Rome: Les polémiques divisent la communauté juive en Italie à propos du Vatican
En cause: les libéraux seraient trop proches de l’Eglise catholique
Tel Aviv/Rome, 21 mai 2014 (Apic) Présente à Rome depuis 22 siècles, la communauté juive d’Italie est aujourd’hui divisée. «Libéraux» et «conservateurs» s’affrontent à propos des relations à entretenir avec l’Eglise catholique et le Vatican. Alors que le pape s’apprête à visiter la Terre Sainte en compagnie de deux de ses amis argentins, le rabbin Abraham Skorka et le responsable musulman Omar Abboud, une polémique secoue l’Union des Communautés juives d’Italie (UCEI).
L’Italie compte quelque 35’000 juifs enregistrés au sein de l’»Unione delle Comunità Ebraiche Italiane» (UCEI), l’organisation faîtière nationale. La plupart sont concentrés dans les deux plus grandes villes du pays, Rome, qui compte près de 40% des membres de l’ UCEI, et Milan, 20%. Un certain nombre de juifs vivant en Italie ne sont pas membres de cette organisation, la plus représentative et la seule reconnue formellement par le gouvernement italien, mais sont rattachés à d’autres associations, notamment au judaïsme réformé ou à celles de la mouvance du mouvement Chabad-Lubavitch.
Un prétexte masquant une lutte pour le pouvoir
La communauté juive en Italie comprend tant des juifs laïcs que des juifs religieux, des Ashkénazes et des Sépharades, des orthodoxes modernes et des ultra-orthodoxes, des juifs assimilés et d’autres plus communautaires, des familles présentes dans le pays depuis des siècles et d’autres qui viennent d’arriver d’Israël, ainsi que des immigrants de la seconde génération venant d’Afrique du Nord et du Levant. Pendant des décennies, ces différents courants ont coexisté pacifiquement, écrit le quotidien israélien «Haaretz» dans son édition du 21 mai 2014, mais ces dernières années, des divergences se font entendre entre ceux qui se veulent ouverts aux autres et ceux qui réclament un repli communautaire.

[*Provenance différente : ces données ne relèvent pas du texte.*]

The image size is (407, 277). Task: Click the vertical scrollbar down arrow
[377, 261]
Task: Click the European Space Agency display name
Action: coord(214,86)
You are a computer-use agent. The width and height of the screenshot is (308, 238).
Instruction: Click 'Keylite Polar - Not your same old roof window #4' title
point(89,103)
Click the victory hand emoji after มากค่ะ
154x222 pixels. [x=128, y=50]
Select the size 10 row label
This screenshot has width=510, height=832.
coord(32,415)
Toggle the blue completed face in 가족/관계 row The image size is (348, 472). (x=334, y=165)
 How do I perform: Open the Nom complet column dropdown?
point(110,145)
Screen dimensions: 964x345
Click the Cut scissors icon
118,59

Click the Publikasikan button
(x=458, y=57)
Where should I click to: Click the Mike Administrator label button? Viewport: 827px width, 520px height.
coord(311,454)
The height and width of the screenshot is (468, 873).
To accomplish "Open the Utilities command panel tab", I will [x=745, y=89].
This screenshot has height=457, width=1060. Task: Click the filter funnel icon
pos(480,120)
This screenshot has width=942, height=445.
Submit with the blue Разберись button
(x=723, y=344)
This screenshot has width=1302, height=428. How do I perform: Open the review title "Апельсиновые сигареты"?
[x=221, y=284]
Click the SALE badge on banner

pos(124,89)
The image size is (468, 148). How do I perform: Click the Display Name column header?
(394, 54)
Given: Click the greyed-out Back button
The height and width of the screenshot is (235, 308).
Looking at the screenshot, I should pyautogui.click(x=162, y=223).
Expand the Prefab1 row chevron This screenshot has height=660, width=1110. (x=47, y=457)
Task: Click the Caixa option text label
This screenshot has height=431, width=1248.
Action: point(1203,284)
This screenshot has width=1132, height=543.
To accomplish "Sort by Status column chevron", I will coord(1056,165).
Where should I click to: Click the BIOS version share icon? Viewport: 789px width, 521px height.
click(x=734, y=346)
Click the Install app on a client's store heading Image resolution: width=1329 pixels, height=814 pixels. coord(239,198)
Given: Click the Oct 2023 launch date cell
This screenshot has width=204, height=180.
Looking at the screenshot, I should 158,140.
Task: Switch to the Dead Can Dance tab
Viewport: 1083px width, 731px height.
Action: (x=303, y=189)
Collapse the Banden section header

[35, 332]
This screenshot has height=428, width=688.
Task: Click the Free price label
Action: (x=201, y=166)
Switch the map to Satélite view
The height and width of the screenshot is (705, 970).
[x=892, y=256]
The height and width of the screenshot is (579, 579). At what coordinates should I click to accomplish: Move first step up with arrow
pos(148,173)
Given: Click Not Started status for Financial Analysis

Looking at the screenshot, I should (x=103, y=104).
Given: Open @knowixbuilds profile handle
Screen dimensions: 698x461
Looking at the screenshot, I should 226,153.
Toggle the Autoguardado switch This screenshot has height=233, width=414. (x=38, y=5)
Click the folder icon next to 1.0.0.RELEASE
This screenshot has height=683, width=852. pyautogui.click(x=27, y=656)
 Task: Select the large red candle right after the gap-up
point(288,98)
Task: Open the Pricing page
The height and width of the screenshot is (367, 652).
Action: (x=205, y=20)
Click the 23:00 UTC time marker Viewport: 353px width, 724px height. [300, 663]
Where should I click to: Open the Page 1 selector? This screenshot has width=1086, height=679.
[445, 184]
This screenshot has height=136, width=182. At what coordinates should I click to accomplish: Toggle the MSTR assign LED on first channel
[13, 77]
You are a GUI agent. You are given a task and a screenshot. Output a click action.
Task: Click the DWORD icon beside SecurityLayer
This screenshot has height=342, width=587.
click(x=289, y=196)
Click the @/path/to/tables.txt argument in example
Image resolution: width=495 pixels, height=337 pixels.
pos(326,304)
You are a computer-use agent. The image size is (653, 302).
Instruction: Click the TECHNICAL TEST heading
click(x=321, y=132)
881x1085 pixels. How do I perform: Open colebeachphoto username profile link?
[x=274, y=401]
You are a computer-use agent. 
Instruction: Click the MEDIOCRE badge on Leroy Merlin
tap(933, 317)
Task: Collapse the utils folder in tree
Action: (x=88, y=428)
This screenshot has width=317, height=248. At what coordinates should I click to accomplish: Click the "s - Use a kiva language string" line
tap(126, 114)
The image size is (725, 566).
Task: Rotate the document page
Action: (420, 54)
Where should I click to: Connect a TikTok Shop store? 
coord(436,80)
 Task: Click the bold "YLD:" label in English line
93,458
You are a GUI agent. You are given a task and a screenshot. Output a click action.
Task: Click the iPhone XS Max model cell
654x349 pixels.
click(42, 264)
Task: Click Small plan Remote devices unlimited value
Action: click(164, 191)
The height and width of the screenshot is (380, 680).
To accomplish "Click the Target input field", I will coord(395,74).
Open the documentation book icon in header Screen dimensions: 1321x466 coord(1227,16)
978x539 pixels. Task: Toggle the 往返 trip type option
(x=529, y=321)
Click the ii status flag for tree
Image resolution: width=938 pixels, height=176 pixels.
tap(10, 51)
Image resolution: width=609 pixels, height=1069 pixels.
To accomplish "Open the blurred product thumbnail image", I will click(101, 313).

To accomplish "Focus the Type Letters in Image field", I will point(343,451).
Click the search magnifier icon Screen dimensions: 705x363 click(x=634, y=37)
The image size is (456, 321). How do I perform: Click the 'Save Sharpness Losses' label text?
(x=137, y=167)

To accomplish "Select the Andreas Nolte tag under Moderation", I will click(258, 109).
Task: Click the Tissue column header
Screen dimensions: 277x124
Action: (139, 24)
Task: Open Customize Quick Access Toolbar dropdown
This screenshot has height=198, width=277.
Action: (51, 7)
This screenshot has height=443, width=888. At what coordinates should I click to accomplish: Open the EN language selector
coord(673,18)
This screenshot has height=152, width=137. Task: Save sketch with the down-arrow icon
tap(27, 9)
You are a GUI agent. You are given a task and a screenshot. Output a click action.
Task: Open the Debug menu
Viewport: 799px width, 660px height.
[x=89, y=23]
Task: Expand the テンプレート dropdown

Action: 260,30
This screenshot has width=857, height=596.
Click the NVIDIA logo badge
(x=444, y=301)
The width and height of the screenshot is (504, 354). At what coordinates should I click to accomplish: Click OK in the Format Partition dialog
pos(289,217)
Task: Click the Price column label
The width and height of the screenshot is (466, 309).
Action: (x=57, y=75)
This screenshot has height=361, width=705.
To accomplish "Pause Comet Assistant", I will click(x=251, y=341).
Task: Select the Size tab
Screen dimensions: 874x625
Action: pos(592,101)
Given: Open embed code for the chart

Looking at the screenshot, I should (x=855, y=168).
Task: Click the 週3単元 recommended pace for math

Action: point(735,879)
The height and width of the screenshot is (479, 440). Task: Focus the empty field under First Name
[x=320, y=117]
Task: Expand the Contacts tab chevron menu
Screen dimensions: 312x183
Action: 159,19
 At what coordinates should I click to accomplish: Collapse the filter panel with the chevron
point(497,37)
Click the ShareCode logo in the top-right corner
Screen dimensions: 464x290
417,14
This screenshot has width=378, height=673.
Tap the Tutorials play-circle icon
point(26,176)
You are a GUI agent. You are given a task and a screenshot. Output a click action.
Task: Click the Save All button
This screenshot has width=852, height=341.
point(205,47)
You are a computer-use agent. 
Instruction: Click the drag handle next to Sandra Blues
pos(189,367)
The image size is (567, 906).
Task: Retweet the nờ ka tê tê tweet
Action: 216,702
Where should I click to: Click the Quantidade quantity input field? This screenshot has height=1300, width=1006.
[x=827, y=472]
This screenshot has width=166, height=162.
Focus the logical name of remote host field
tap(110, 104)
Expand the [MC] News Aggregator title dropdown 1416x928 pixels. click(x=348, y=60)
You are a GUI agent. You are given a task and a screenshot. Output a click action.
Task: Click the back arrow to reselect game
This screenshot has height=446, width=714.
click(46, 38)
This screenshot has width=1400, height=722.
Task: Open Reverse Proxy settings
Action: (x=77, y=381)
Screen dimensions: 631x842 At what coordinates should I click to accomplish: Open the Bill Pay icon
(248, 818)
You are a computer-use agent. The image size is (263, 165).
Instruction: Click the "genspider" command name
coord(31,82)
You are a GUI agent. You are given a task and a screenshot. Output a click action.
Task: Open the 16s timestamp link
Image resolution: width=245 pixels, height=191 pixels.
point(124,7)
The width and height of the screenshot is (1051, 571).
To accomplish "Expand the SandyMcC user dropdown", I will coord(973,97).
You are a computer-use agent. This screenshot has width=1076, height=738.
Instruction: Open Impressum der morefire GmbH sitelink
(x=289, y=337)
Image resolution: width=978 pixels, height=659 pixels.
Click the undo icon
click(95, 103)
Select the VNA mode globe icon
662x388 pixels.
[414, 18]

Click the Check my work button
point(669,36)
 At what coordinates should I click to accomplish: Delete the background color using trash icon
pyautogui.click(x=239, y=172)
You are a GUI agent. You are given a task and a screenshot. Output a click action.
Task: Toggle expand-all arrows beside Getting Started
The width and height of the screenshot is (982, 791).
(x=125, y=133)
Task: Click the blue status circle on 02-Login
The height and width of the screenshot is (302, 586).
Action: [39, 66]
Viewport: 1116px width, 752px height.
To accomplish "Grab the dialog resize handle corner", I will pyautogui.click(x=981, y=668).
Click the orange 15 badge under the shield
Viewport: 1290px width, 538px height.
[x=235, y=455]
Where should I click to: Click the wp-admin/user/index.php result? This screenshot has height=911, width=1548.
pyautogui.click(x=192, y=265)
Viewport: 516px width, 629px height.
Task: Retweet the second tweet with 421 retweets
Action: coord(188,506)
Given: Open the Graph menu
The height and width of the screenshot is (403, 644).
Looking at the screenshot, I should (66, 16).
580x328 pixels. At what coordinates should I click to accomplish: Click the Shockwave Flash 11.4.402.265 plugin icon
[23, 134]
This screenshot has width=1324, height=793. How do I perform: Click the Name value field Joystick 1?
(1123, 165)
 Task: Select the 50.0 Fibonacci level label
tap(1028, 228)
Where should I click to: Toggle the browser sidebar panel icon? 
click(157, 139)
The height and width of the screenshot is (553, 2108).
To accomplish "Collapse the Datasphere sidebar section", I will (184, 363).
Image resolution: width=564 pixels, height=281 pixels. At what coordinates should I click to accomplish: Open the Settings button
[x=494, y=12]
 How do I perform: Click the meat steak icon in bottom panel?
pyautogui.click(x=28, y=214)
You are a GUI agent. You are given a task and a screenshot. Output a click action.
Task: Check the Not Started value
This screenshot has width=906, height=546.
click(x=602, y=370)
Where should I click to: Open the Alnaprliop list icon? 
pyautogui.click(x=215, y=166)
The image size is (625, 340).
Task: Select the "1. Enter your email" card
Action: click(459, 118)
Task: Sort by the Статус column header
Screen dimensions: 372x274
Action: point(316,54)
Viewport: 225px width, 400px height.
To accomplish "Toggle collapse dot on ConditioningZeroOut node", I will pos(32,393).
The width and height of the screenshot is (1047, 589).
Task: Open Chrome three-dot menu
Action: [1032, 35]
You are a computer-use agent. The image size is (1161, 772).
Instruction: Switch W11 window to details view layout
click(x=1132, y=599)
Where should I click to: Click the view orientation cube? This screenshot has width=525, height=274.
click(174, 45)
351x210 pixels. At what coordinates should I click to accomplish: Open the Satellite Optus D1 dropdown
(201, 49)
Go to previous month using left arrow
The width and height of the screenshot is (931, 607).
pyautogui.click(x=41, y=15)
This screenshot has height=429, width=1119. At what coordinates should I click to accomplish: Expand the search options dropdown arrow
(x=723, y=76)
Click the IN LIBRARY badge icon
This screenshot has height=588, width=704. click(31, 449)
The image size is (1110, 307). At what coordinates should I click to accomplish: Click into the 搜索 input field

Au centre de l’actuelle polémique qui échauffe les esprits au sein de la communauté, Renzo Gattegna, actuel président de l’UCEI, à qui les «conservateurs» reprochent d’être en trop bons termes avec les institutions catholiques. En bref, note «Haaretz», certains des membres les plus conservateurs de la communauté juive italienne reprochent aux «libéraux» de trop bien s’entendre avec l’Eglise catholique. Pour certains juifs progressistes italiens, il s’agit par contre d’un prétexte masquant une lutte pour le pouvoir.
Démissions en cascade au sein du conseil de l’UCEI
Le mois dernier, rapporte le journal israélien, sept membres du conseil de l’UCEI, tous de Rome et appartenant à son aile conservatrice, ont donné leur démission dans ce qui apparaît être un grave désaccord avec Renzo Gattegna, qui serait trop «centriste». Parmi les démissionnaires, on note la présence du charismatique président de la communauté juive de Rome, Riccardo Pacifici, et de la doctoresse Elvira Di Cave.
Cette dernière a justifié son retrait, sur un forum juif en ligne, en affirmant que c’était une réaction à une couverture excessive par les «Pagine Ebraiche», le journal de l’UCEI, des nouvelles catholiques. Elle reproche au directeur de la publication Guido Vitale de porter «à nos dépens» une trop grande attention à l’»Osservatore Romano», le quotidien officieux du Vatican.
Le président de l’UCEI accusé d’être «trop proche du Vatican»
En même temps, «Shalom» le magazine officiel de la communauté juive de Rome, qui soutient traditionnellement le camp conservateur, a publié un éditorial accusant Renzo Gattegna de ne pas être assez engagé dans la défense d’Israël et de dépenser de l’argent en promouvant une stratégie de communication «trop proche du Vatican». A l’instar de la doctoresse Di Cave, Giacomo Kahn, directeur du mensuel «Shalom», qui a signé l’article, est fâché de voir de fréquents articles de la presse catholique publiés par «Pagine Ebraiche».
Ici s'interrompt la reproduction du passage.